As Paul quotes in Phillipians "The one thing I do: Forgetting what is behind and look forward to the goal that is ahead."

Yea, your thoughts...?



Sunday, December 26, 2004 

Can't Sleep

Aye, a lot of stuff running through my mind. Although I just did a post I wish I could post a thousand more. What thoughts are these? Running through my head...

You know what I want is consistency. I want virtue. I want truth. I want freedom. I want these things so much, and what hurts is I have so little of it, and apparently not the patience or forsight to obtain them. I let my addictions hold me and keep me from moving. Keep me from becoming the person I should be. And I seem so content in all of this. This routine pattern of having high hopes in my mind, but dissappointing myself everyday. This allusive happiness always seems just outside of my grasp. Right around the corner. I just need to do a few things first.

Why can't I do the things that I truly desire to do? When will I be free? When will I no longer let sin hold me down? Does sin ever loose its sweet appeal? In the guise of a beauty I can have, but once its obtained it destroys and corrupts. How much has sin already corrupted?

What I want more than anything is freedom. Freedom to love. Freedom to be myself and enjoy myself. Personal freedom. To have the freedom that sets me away from fear. "Where the spirit of the Lord is there is freedom". I want that God! Where is this freedom?

Why is so hard?

..........................................................

 

I know Nothing

As the great Socrates once said, "I guess I am considered the wisest man in the world because I realize that I know NOTHING." This topic has been on my mind a lot as well (there seems to be a lot going on up there). The formation of thought.

As a recently decided Philosophy major I realize that I have so much to learn. Honestly, I have to learn and relearn so much I feel that it is almost overwhelming. Because I think it is SO important to think for ourselves, I realize that this is something I haven't done until recently. Honestly, I've been brought up raised by my parents and taught in a school system where I was taught more memorization rather than actually how to critically think. And we get so many of our basic ideas and thoughts from our parents that we just accept on our own. How many people can say that there parents political views haven't affected your own? Most of us follow directly after our parents and our molded from birth to believe certain things, and why, because our parents believe so and it must be true. And your parents may have very well thought out, even correct ideas. But the thing is is that if we accept things just because they are told to us, we lose our ability to think on our own.

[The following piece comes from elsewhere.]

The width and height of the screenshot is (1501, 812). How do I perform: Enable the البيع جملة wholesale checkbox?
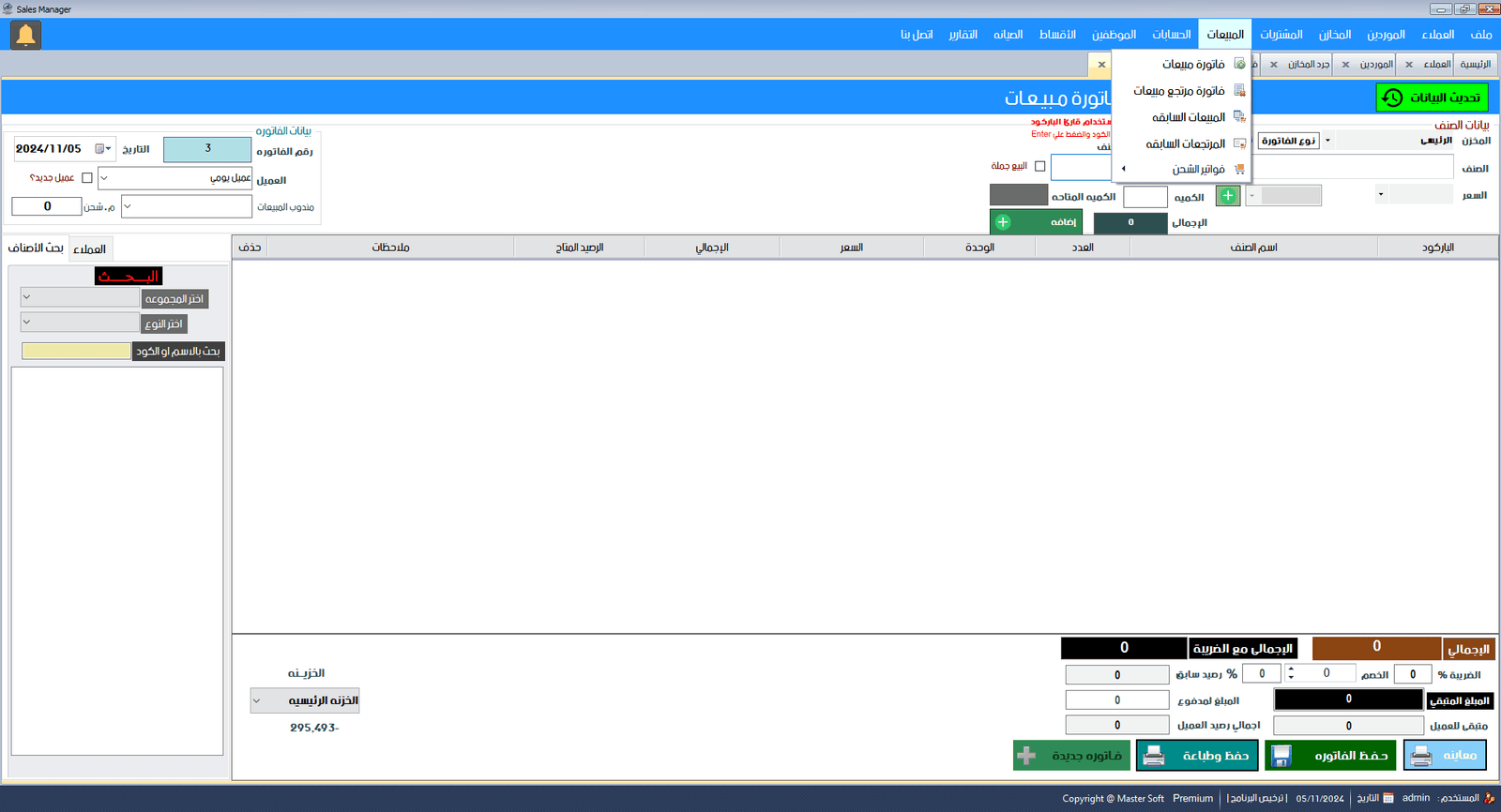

And this is so important in our lives where we are constantly bombarded by different messages, and ideas, and our own problems, that we NEED to be able to think on our own. We need to look at our problems, look at our future, be able to look forwards and backwards, use our imaginations, use our conscience and will to do what is right, to seek, to love, to live. And that brings me back to the original quote. Socrates realizes that he knows nothing. His ignorance is the start of his knowledge. And as humans we are so quick to forget our ignorance and our own limitations and we think we KNOW, and the truth is we have no idea and we cause ourselves our own problems by thinking we know.. the truth is we know so little about the world.

But as Plato said, "wonder is the beginning of philosophy" and it is wonder that I now try to look at the world. Not with old eyes, but new eyes. And I take belief that I am a new creation in Christ, "the old has gone, and the new has come".

(read my post on sexuality below)

Friday, December 24, 2004 

Sexuality

Hmm, yes, I've wanting to post this for some time, so now I will.

I think repressed sexuality is a horrible, horrible thing. Especially in the Christian community which seems to advocate it. Wait until marraige until you have sex, if your going to be in a relationship it should be designed with marraige in mind, you shouldn't kiss, you should be wary of too much intimacy, Don't live together before you are married. These are the common messages I hear all around me. And I've come to accept them as just standard roles that I abide by if I am going to be a Christian. Anything less is looked down upon.

But, being in college what do we hear from our peers. SEX!!!! baby! I here stories from guys about their sexual escapades and what do I think? Am I revulsed? Do I think, "oh these guys are so foolish and stupid, I should convert them to Christians"? NO! I think I am jealous often. I am jealous that these guys seem to have more freedom than I do. I am abjected to rules and restrictions, not freedom. And what do I do? I turn away from my God given desires, and put up this barrier over my sexuality. Hiding in shame, for I am not supposed to be turned on by girls. I guess I think, "oh these guys may be having fun now but they'll pay later in life". Well, that could be true. But not neccesarily. I know plenty of non-Christians who engage in pre-marital sex who are great people, and have great relationships. My brother is one of those.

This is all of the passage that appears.